**Assignment**
Copy, please, the line with "Where should I" and each line that follows it through the end of the data below, exactly as given and without pictures.

·····

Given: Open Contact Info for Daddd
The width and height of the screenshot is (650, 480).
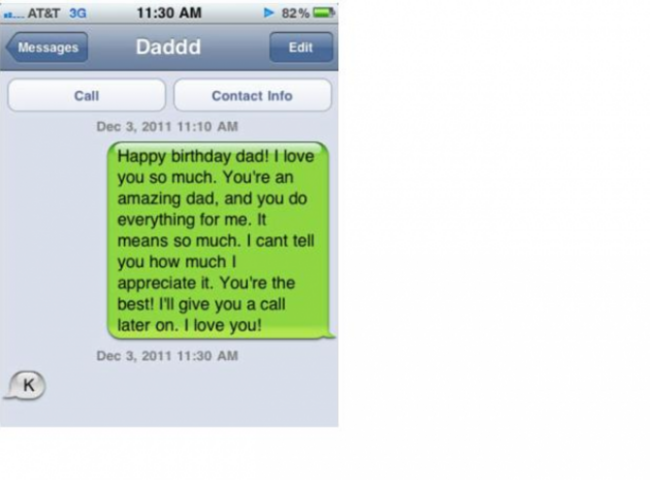Looking at the screenshot, I should [252, 95].
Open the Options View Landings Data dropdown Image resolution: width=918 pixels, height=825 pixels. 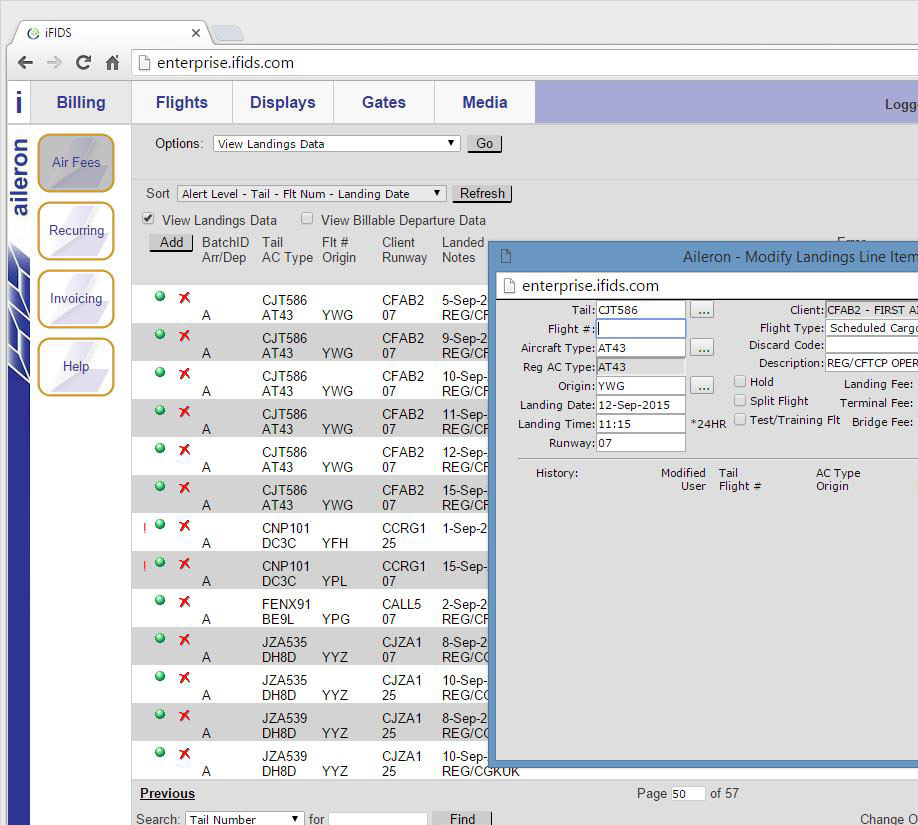pyautogui.click(x=337, y=143)
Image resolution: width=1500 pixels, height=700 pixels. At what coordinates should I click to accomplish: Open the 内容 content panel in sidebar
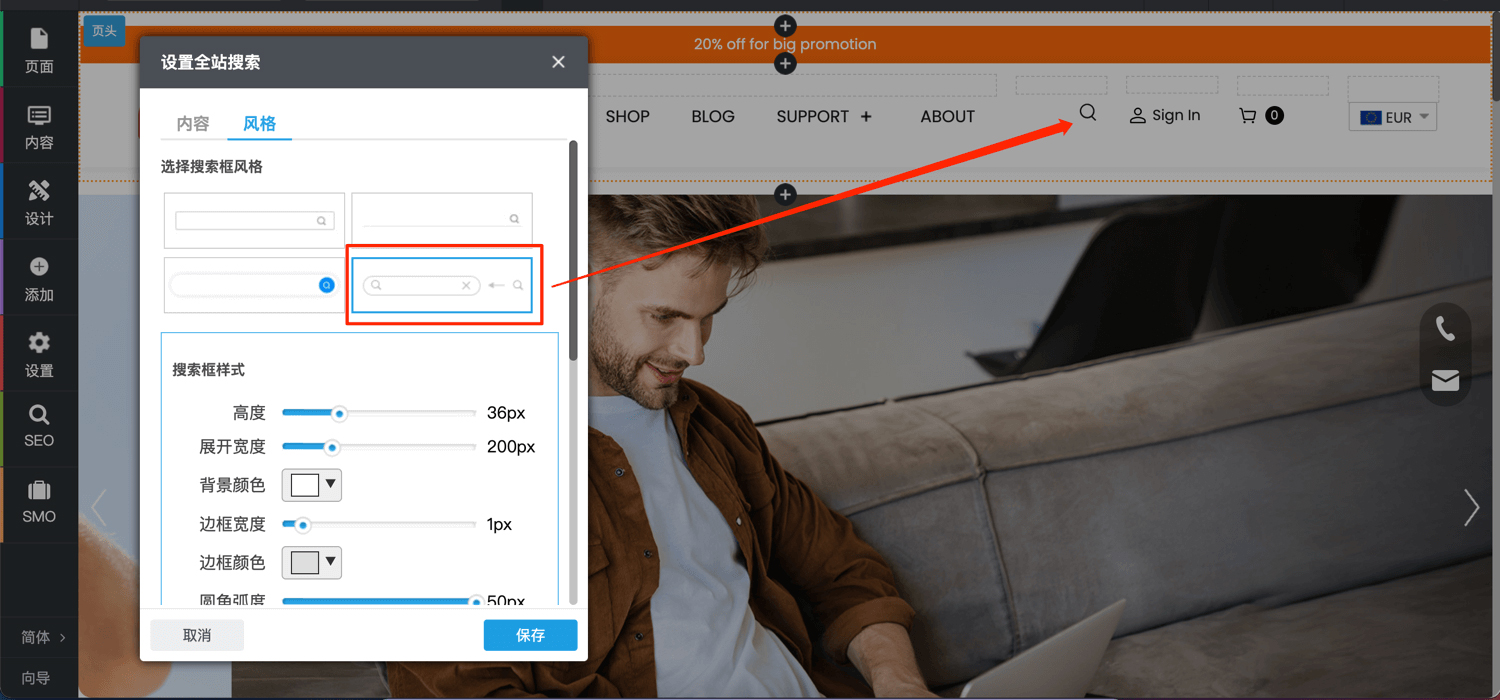pyautogui.click(x=39, y=126)
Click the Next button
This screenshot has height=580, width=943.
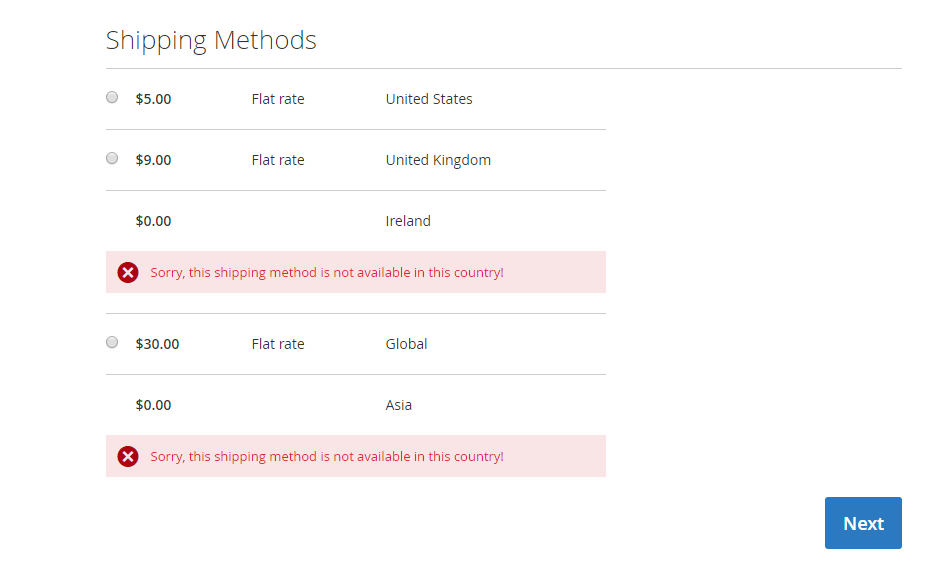pos(863,523)
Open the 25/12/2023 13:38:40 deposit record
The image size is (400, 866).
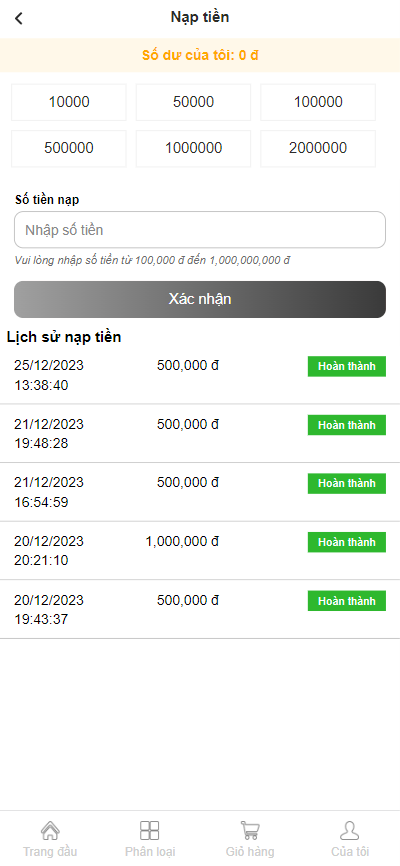click(x=200, y=375)
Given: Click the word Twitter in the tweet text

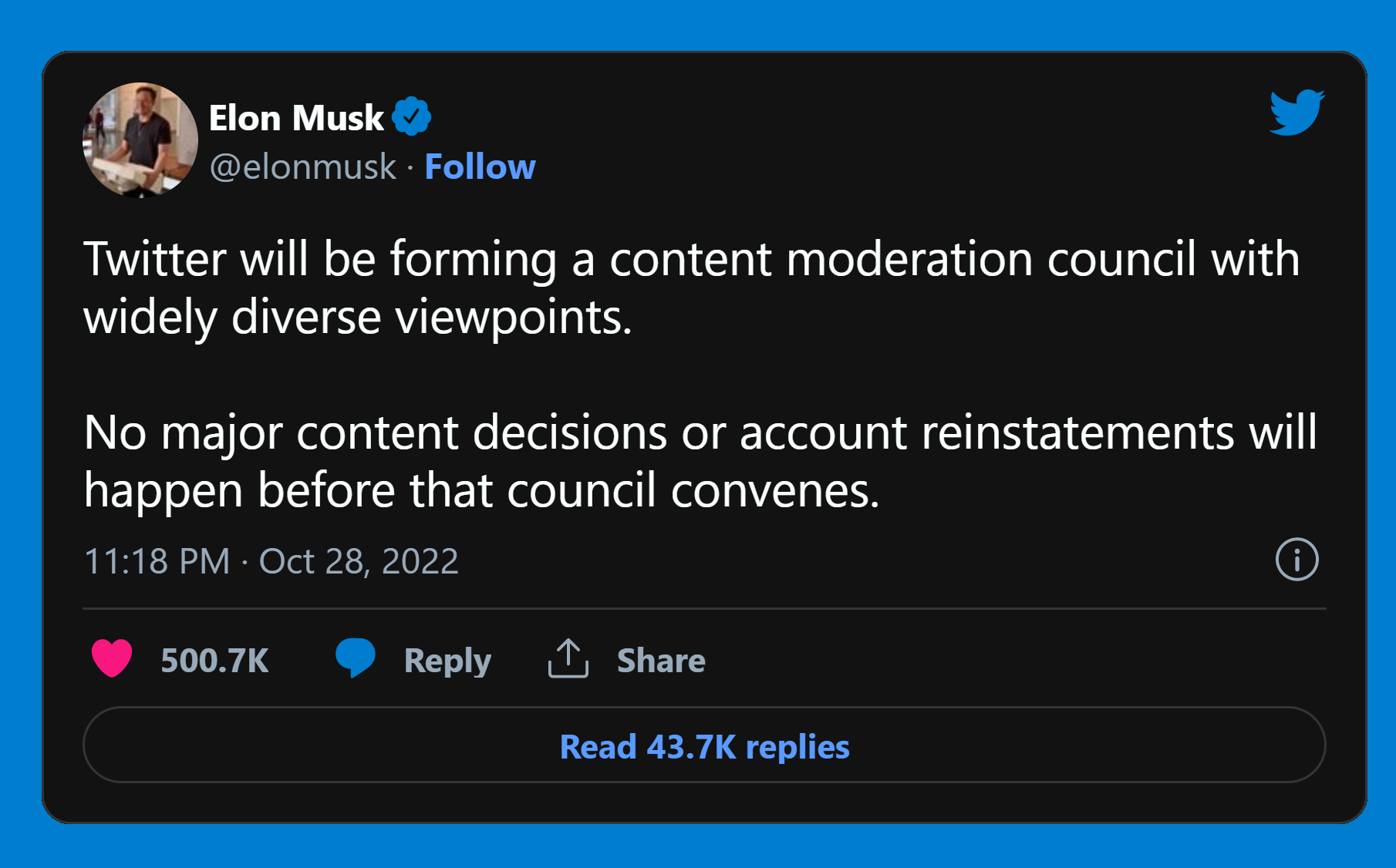Looking at the screenshot, I should (154, 258).
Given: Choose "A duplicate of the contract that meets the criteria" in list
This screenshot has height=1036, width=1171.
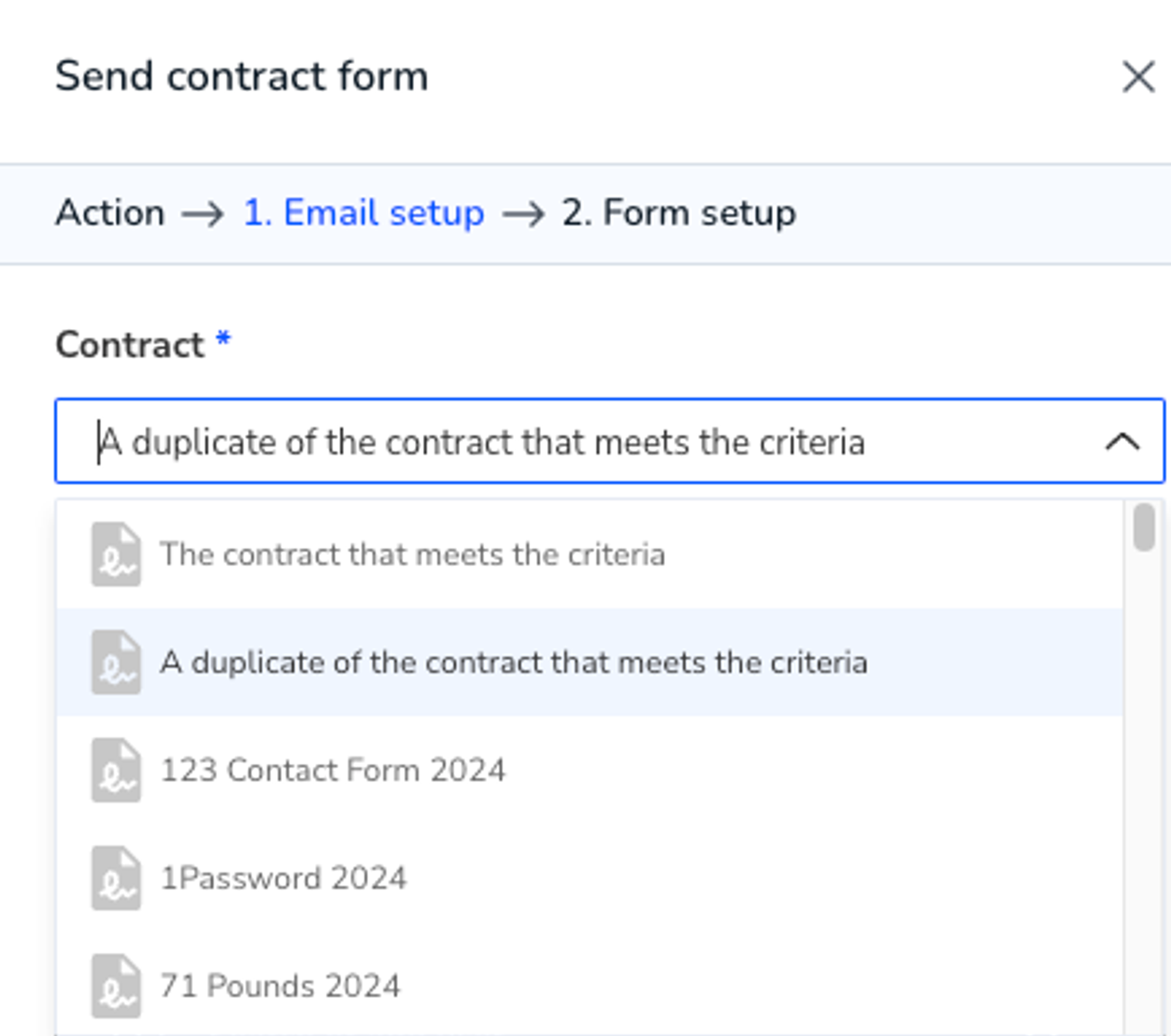Looking at the screenshot, I should coord(590,662).
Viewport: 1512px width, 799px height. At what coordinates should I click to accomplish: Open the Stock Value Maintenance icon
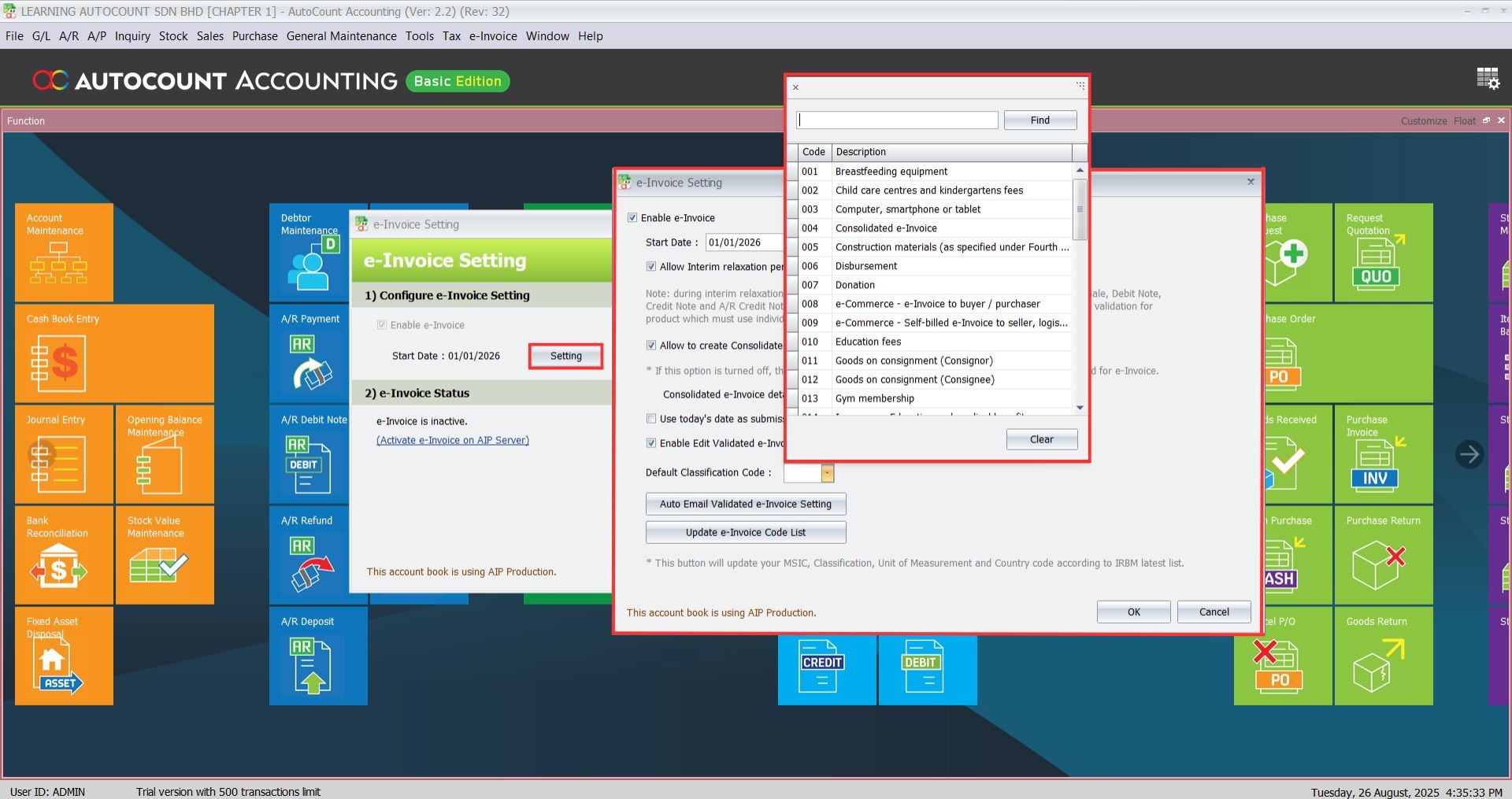coord(158,564)
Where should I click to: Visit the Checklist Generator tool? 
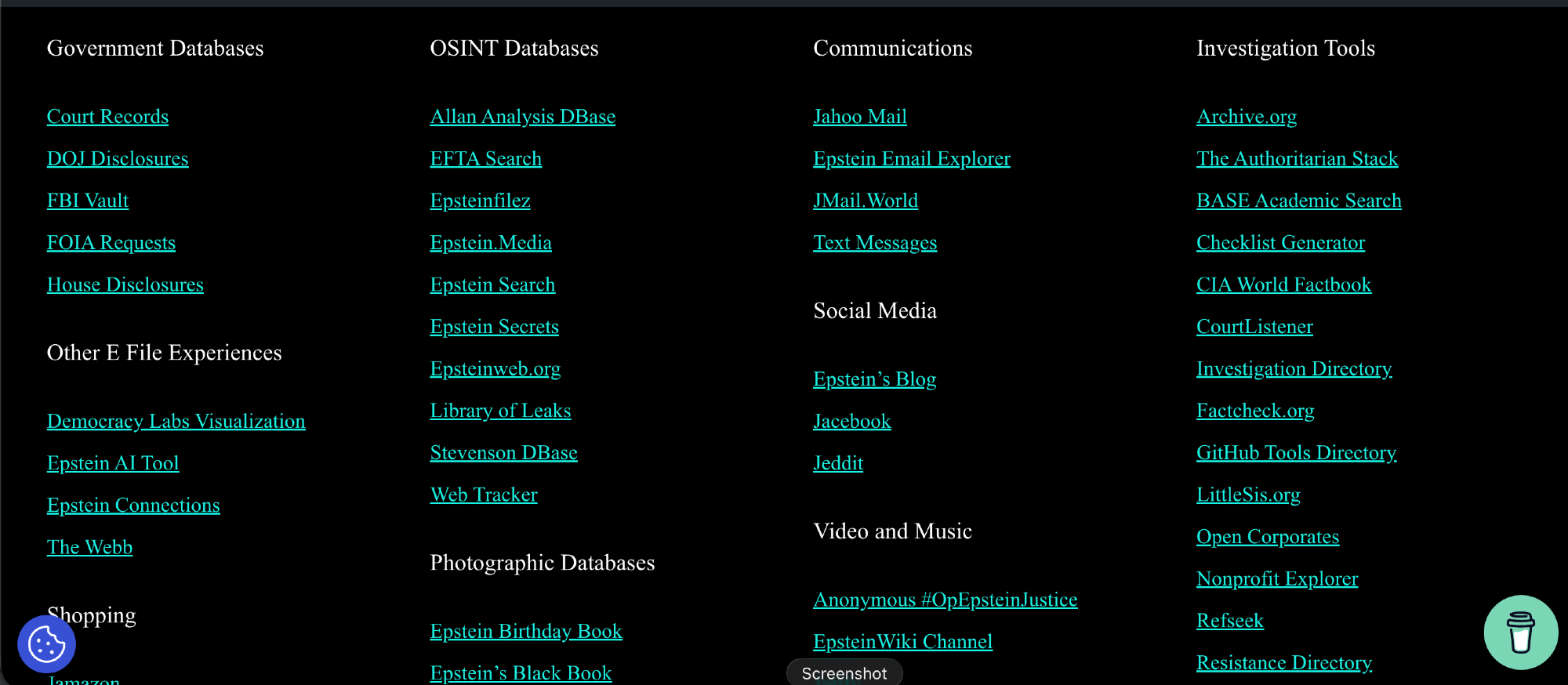point(1280,243)
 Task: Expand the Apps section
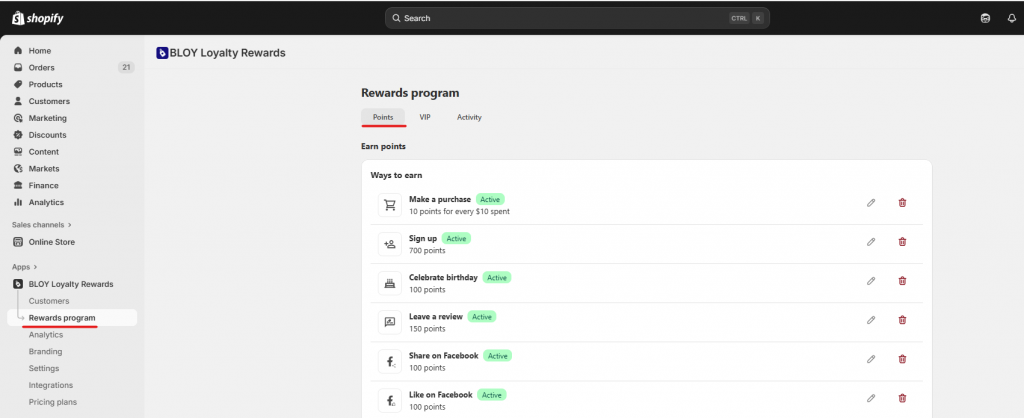coord(25,267)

·····

**Task solution**
Where should I click to: Visit the Checklist Generator tool? 
point(1280,243)
 Task: Expand the Apps section
coord(25,267)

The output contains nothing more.